### What you need to do:
Examine the entries and show every line in which the word "Pick" is found.

### Exercise material:
#####

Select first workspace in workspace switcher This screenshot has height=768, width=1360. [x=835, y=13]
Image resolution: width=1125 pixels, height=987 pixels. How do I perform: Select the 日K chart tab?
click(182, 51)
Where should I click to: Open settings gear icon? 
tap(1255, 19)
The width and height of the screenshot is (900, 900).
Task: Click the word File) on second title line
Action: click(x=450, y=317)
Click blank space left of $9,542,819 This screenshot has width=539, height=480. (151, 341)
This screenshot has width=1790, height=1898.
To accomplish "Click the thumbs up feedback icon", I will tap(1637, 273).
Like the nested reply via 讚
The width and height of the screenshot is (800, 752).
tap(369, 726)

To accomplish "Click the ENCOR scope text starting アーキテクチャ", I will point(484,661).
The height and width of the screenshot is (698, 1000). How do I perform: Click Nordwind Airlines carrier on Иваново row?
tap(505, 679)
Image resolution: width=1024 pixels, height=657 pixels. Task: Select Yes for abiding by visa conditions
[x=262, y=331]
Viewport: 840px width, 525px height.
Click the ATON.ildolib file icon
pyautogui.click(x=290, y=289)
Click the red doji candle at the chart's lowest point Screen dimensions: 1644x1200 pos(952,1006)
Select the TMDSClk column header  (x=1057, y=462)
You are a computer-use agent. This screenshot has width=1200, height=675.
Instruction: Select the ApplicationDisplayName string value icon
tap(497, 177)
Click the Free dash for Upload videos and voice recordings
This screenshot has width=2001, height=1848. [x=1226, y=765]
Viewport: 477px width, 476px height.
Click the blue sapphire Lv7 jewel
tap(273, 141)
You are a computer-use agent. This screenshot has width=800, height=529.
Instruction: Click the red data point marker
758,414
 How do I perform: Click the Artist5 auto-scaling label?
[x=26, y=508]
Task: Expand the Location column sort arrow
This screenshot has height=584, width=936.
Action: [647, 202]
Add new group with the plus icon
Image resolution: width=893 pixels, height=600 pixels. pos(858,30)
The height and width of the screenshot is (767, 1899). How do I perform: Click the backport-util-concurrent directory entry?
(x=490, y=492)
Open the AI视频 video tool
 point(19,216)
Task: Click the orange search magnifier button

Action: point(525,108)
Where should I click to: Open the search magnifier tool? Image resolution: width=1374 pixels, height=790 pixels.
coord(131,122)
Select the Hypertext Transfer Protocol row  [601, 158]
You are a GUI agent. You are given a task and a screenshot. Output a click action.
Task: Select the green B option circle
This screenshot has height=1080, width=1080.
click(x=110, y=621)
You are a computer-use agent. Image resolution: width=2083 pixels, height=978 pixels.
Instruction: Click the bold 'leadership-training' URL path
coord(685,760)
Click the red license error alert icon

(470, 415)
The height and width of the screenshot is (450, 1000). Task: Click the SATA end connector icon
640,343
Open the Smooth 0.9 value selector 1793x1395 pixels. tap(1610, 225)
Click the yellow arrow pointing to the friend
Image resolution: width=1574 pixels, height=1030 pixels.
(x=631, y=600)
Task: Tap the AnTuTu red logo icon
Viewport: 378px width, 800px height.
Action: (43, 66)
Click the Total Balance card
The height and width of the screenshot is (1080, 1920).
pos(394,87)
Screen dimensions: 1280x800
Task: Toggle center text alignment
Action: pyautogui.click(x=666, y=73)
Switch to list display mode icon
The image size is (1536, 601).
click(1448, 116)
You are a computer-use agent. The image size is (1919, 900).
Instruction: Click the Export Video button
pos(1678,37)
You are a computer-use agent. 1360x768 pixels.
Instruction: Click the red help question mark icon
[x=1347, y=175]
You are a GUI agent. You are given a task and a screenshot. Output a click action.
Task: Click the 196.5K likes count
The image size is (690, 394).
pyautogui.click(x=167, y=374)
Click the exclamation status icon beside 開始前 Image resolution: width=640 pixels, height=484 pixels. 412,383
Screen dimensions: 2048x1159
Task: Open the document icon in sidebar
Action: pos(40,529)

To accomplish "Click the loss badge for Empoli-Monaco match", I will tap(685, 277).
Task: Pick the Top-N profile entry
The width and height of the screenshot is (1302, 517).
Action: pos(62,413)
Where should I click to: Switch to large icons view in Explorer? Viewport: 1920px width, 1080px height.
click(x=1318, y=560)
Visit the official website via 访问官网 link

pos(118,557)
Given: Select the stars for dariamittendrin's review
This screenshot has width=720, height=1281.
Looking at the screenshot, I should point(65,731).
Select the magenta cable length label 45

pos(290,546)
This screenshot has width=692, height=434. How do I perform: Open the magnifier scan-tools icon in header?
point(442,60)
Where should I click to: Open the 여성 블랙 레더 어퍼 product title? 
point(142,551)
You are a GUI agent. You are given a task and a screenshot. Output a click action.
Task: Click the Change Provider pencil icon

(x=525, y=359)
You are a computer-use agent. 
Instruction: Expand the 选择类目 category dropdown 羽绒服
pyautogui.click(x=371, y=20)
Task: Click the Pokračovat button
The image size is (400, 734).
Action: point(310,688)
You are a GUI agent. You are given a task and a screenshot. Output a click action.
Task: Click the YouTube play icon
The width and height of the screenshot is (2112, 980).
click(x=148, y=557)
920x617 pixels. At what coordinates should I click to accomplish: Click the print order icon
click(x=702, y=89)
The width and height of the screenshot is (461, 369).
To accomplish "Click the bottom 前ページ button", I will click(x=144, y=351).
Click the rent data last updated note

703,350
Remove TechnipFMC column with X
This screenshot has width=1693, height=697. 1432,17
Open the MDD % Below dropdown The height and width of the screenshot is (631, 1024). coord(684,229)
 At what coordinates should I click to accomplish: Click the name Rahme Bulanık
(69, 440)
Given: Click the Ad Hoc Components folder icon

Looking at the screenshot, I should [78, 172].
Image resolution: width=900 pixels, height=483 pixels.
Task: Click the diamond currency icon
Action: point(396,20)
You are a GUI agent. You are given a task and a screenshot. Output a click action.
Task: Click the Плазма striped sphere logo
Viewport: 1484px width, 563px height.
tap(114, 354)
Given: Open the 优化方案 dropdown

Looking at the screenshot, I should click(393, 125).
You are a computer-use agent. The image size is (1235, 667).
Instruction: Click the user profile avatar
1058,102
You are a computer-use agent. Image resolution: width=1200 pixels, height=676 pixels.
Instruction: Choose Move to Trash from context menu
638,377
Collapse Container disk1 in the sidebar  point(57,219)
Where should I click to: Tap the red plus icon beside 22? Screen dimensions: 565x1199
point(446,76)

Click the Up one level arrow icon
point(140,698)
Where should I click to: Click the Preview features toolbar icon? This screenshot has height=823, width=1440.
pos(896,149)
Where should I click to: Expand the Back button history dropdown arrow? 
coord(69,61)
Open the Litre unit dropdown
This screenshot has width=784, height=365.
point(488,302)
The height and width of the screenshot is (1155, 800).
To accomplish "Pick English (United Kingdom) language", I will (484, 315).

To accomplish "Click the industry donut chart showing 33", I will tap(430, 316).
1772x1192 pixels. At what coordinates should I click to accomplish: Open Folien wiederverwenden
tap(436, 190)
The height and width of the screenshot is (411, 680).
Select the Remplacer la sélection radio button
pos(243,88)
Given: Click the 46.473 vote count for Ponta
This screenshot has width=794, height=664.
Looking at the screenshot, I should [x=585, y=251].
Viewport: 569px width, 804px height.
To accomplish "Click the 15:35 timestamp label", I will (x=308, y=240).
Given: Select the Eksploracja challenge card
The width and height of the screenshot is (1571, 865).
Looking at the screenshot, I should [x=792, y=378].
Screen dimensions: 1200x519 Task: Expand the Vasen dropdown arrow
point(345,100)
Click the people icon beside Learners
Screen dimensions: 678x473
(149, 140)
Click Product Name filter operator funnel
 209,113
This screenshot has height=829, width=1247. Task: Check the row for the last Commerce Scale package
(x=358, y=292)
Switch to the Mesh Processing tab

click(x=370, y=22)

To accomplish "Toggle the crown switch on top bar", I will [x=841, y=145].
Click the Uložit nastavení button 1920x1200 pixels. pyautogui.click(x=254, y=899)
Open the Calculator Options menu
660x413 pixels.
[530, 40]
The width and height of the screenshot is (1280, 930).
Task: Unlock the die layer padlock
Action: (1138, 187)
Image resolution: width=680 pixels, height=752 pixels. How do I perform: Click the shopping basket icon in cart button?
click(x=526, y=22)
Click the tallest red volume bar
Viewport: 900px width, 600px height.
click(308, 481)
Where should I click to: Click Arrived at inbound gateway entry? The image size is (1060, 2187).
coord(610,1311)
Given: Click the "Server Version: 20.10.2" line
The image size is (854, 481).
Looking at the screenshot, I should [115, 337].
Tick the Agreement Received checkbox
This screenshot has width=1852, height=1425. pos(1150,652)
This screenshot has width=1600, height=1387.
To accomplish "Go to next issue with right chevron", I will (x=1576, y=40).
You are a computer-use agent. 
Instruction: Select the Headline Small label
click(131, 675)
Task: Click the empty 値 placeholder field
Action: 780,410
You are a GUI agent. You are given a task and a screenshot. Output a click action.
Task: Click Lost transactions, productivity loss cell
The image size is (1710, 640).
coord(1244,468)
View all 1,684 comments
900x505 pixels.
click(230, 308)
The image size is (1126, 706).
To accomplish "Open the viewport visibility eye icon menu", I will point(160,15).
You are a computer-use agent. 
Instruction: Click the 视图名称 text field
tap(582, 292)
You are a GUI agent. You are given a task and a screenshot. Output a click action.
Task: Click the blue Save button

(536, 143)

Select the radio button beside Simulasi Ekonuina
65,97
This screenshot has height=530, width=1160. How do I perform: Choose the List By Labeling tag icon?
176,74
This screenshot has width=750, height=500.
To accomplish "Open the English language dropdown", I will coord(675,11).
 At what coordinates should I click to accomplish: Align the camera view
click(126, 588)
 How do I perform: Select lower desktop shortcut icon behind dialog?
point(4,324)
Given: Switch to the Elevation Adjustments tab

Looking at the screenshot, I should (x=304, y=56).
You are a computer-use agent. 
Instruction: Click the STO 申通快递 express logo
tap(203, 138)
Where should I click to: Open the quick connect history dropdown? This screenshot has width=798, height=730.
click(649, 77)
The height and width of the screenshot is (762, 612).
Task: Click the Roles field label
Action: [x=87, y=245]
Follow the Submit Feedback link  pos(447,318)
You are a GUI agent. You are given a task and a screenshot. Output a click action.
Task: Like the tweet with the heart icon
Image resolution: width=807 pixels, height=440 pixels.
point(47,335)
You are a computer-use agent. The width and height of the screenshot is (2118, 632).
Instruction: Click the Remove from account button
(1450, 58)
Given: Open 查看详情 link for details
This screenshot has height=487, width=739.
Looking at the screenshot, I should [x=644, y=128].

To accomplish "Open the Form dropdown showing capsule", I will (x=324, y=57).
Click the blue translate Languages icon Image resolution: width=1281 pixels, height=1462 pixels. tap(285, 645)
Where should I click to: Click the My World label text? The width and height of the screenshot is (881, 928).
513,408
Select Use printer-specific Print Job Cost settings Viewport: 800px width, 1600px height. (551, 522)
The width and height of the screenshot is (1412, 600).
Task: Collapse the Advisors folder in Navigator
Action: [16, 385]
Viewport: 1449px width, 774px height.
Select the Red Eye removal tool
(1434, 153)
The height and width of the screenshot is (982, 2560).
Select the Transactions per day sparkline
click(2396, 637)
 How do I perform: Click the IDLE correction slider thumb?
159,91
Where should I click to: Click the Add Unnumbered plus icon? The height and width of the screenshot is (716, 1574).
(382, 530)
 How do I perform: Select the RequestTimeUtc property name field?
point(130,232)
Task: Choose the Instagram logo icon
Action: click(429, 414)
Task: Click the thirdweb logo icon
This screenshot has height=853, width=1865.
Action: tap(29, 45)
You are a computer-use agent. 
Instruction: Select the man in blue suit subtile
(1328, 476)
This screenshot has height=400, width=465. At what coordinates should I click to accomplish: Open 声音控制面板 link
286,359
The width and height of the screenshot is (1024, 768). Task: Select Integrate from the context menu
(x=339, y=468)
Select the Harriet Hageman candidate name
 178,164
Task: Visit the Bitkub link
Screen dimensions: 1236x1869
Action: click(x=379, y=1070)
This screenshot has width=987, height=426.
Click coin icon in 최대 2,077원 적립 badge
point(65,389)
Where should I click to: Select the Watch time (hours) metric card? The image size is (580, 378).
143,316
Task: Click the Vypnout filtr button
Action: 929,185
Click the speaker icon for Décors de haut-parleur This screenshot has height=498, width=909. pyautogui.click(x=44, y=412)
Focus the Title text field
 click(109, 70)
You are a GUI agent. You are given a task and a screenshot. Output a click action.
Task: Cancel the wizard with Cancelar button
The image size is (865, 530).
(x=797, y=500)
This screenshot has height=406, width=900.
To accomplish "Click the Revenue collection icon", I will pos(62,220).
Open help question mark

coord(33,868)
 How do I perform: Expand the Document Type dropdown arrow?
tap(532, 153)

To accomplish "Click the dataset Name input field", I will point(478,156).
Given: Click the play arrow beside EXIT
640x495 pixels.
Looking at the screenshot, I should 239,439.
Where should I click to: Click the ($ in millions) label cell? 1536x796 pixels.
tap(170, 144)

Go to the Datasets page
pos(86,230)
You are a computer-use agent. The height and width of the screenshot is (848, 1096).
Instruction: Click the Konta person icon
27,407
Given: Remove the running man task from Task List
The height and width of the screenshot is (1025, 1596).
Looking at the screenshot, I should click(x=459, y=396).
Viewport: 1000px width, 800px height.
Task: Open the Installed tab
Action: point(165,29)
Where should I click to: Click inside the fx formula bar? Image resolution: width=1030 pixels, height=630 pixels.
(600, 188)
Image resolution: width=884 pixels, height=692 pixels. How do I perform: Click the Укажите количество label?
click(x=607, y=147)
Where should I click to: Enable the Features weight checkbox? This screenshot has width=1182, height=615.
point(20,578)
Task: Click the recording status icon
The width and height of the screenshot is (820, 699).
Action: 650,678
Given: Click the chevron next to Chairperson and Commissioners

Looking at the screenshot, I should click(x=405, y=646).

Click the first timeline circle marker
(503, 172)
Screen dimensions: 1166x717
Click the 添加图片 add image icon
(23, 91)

#####

### Solution to this task:
Task: Pick the Top-N profile entry
To accomplish "Pick English (United Kingdom) language", I will (484, 315).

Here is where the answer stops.